(Rows taken from a screen grounding dataset)
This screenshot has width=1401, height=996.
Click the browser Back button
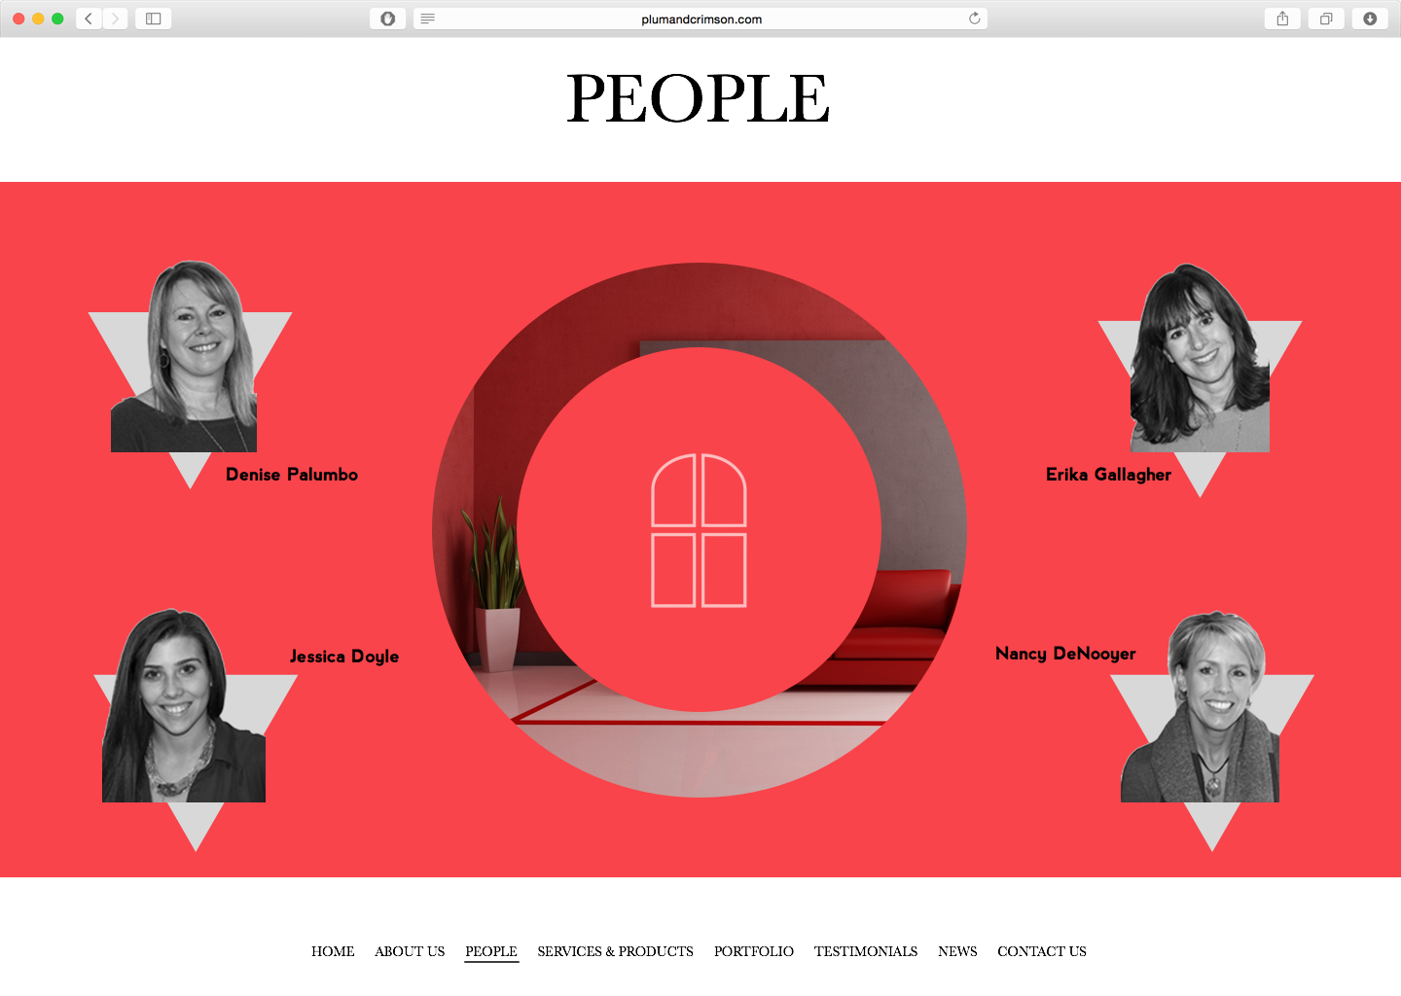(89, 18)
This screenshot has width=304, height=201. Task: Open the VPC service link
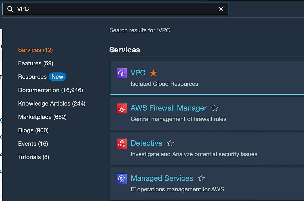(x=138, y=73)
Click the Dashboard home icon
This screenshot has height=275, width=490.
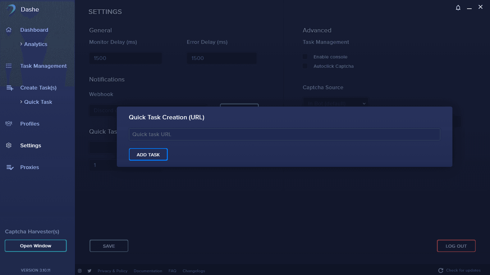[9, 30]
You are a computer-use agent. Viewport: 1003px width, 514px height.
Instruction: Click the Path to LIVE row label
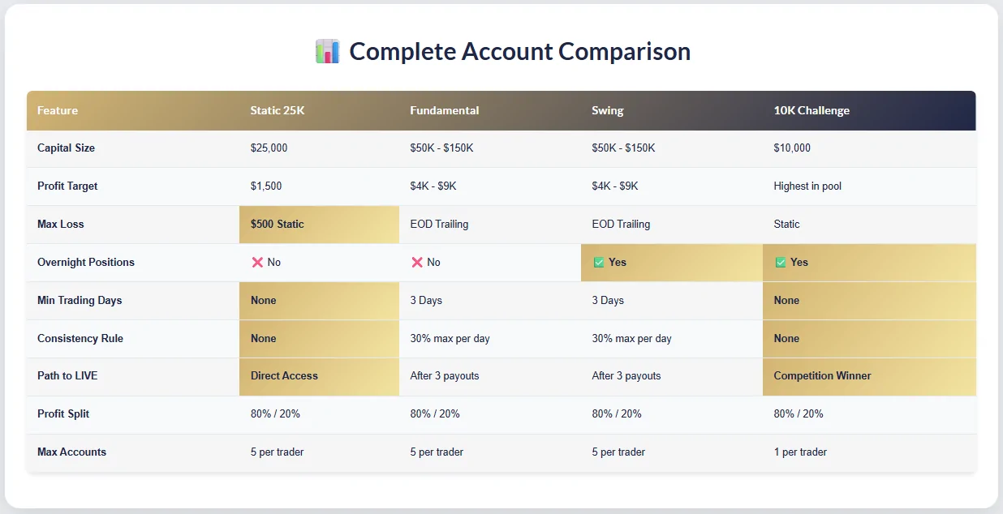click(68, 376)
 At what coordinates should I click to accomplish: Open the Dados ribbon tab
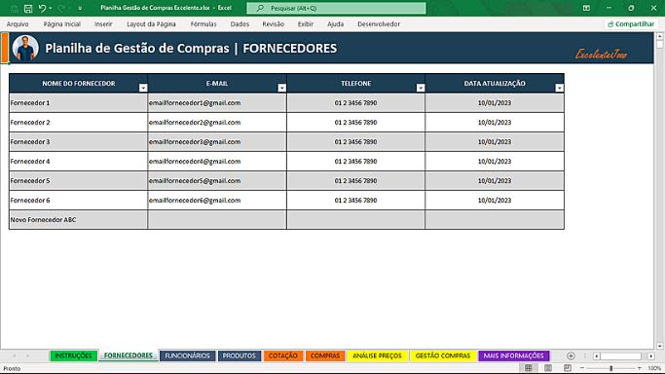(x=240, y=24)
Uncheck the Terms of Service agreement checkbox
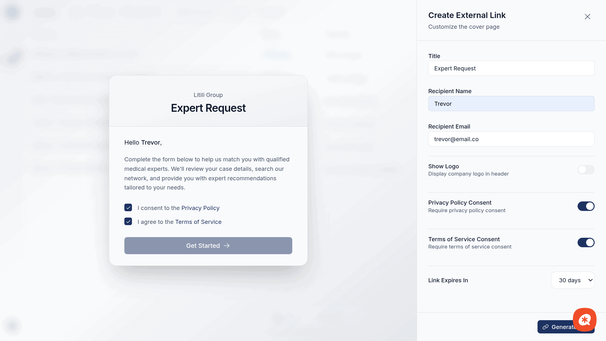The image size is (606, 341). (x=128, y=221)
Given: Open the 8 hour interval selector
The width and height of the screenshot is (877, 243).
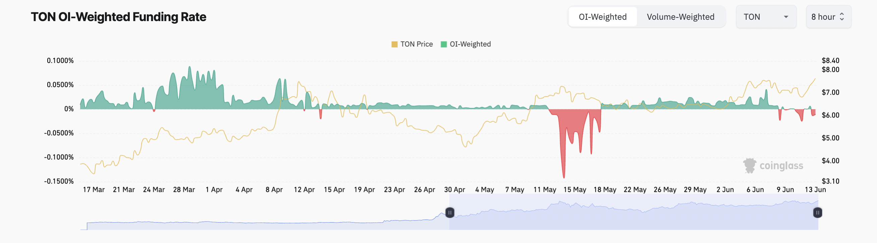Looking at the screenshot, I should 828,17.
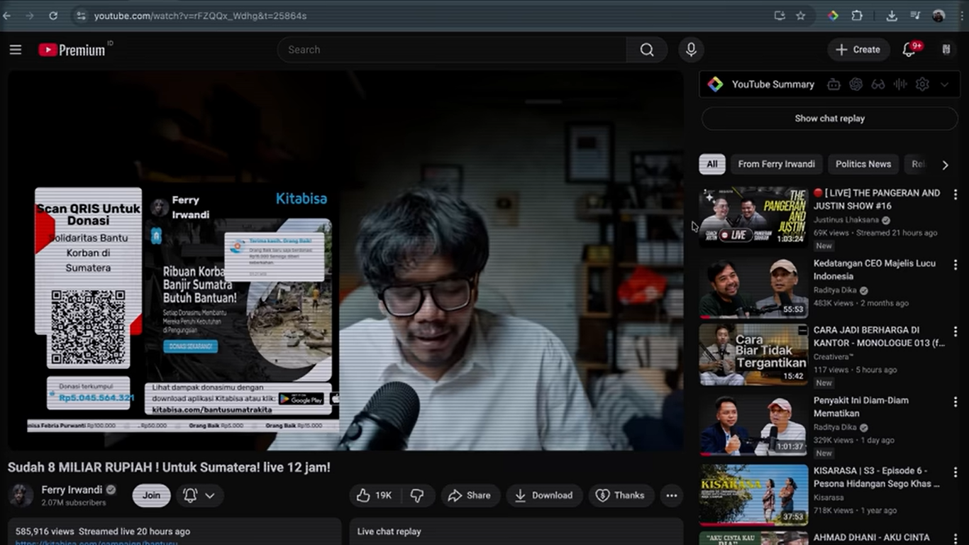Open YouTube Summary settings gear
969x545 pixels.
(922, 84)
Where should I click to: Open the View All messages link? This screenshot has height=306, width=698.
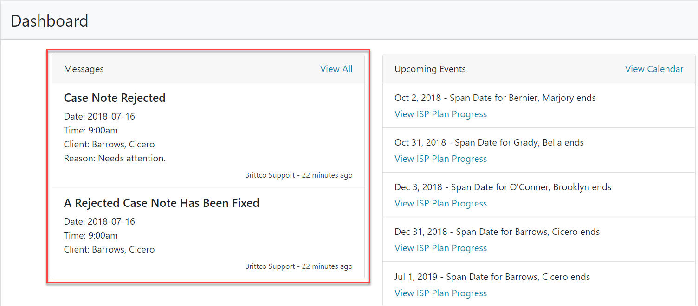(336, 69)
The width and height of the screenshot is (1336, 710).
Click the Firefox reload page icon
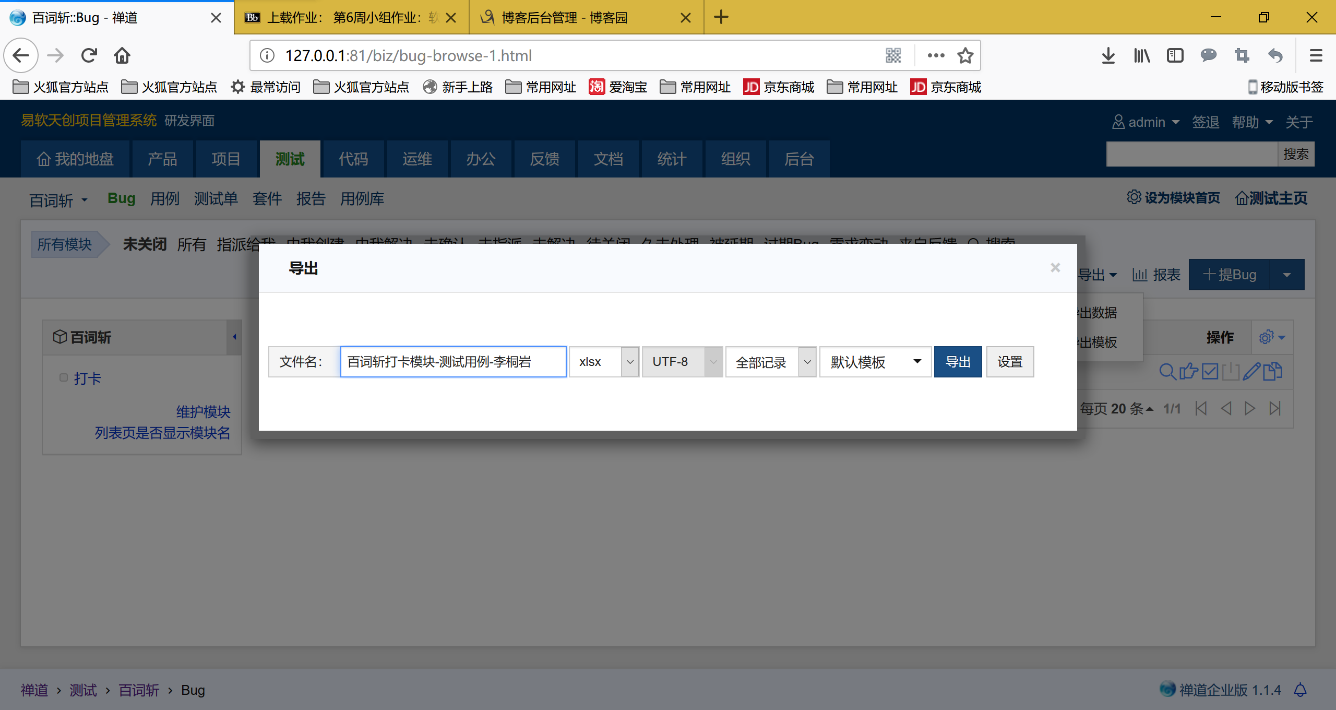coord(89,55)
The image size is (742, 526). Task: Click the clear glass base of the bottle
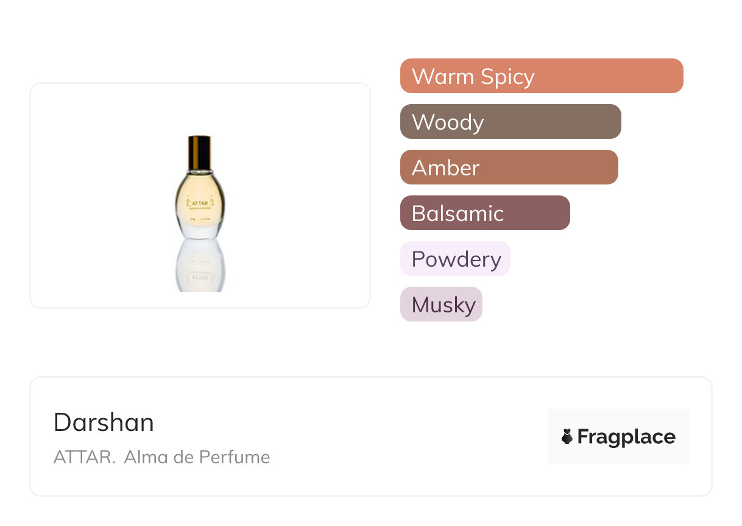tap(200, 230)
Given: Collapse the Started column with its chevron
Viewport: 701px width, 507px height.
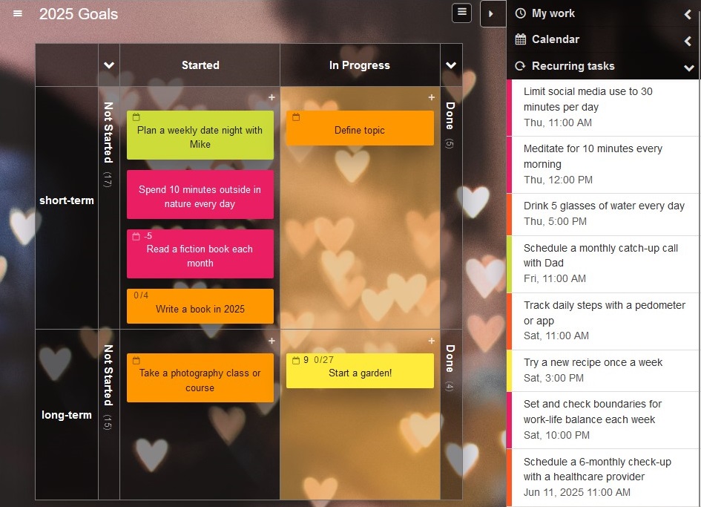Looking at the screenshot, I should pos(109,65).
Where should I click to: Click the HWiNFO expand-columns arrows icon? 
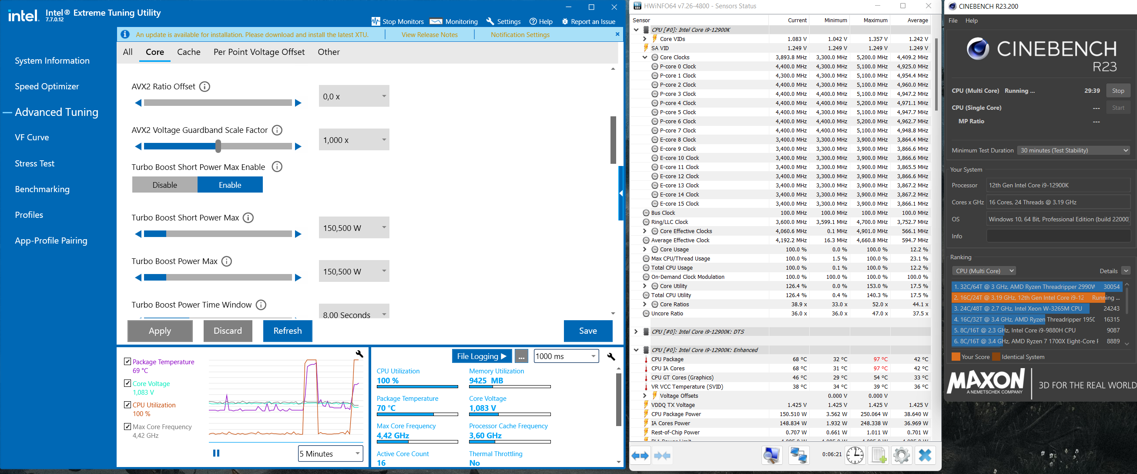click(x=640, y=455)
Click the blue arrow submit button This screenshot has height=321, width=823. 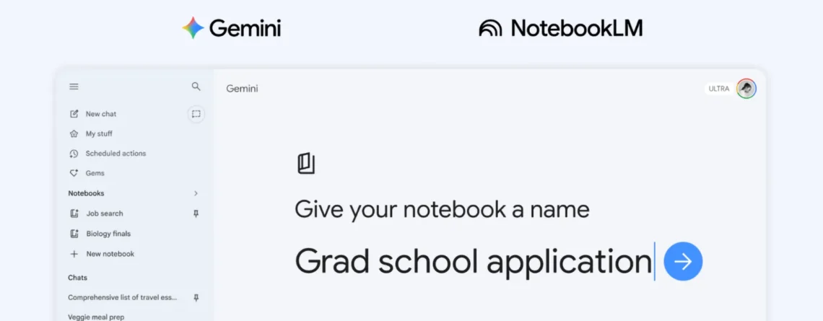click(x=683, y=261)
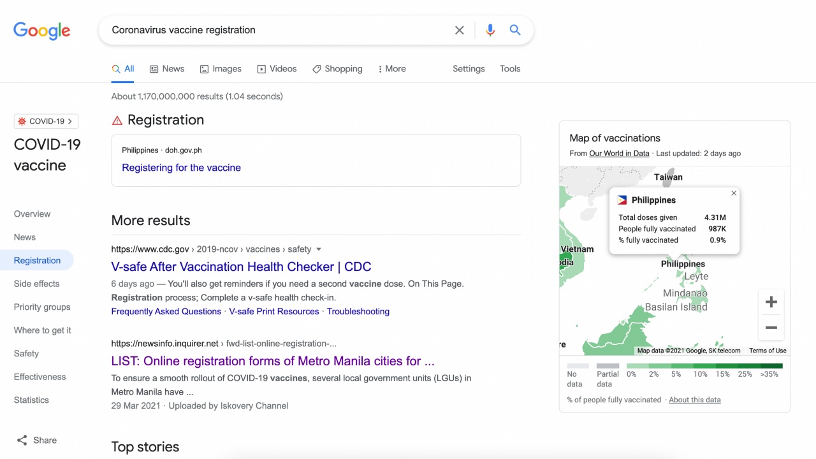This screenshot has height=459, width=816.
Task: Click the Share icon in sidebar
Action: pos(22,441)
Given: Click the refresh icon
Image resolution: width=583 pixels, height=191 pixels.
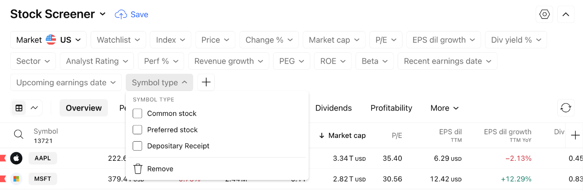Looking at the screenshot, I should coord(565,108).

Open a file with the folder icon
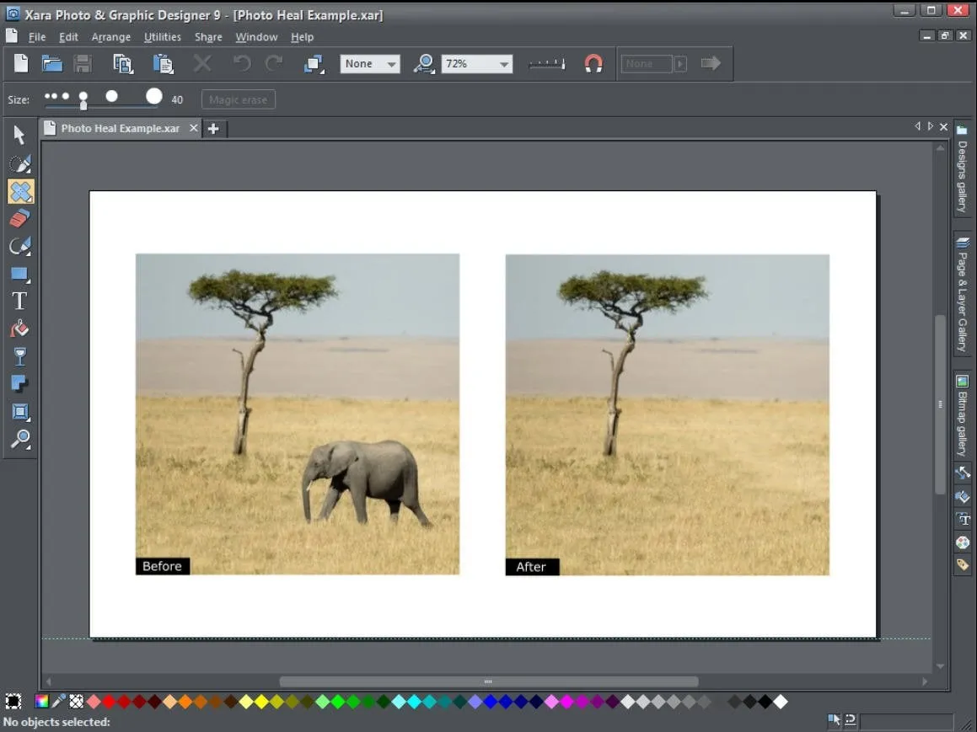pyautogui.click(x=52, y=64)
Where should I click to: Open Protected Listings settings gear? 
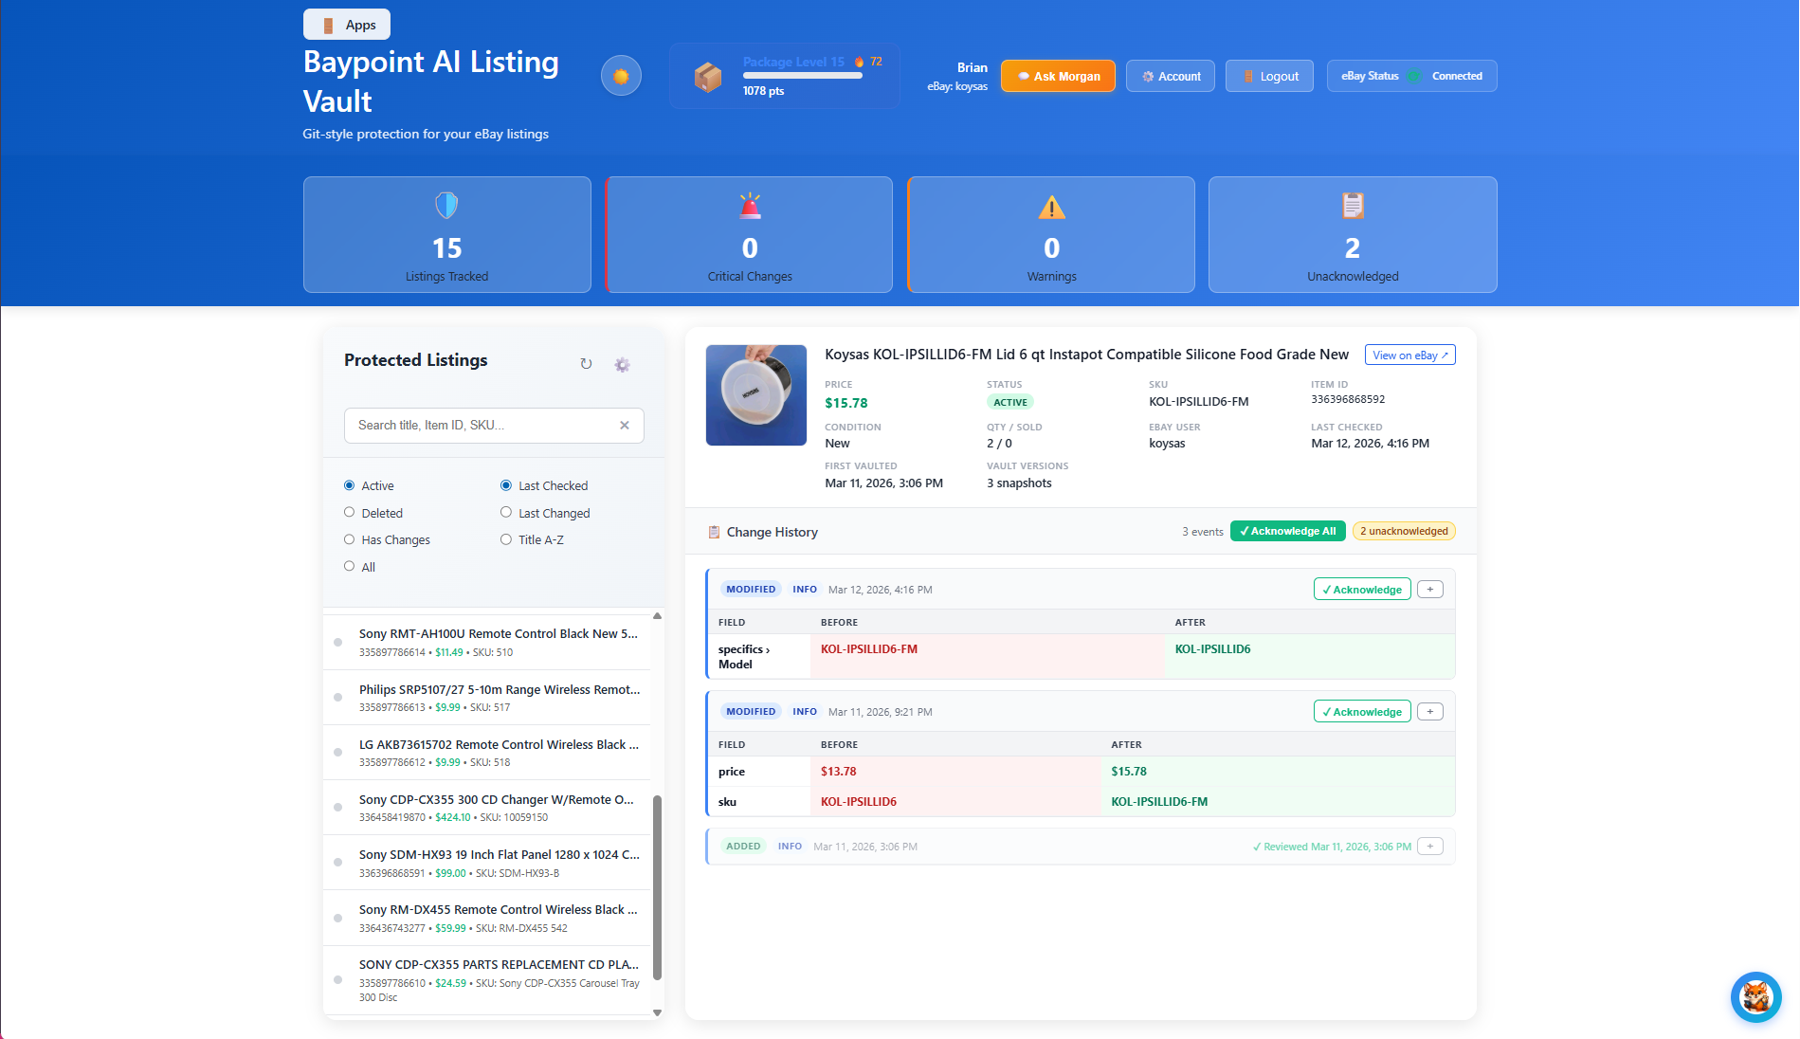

* _TASK_:
Could you copy out the lines of the listing from the line with "Where should I click to: Open the" up to and including the line with "tap(200, 230)", leaving the pictures out of your answer?

* _COMPLETED EXERCISE_:
Where should I click to: Open the View All messages link? This screenshot has height=306, width=698.
(336, 69)
The width and height of the screenshot is (1336, 710).
Click the Firefox reload page icon
coord(89,55)
The image size is (742, 526). Task: Click the clear glass base of the bottle
tap(200, 230)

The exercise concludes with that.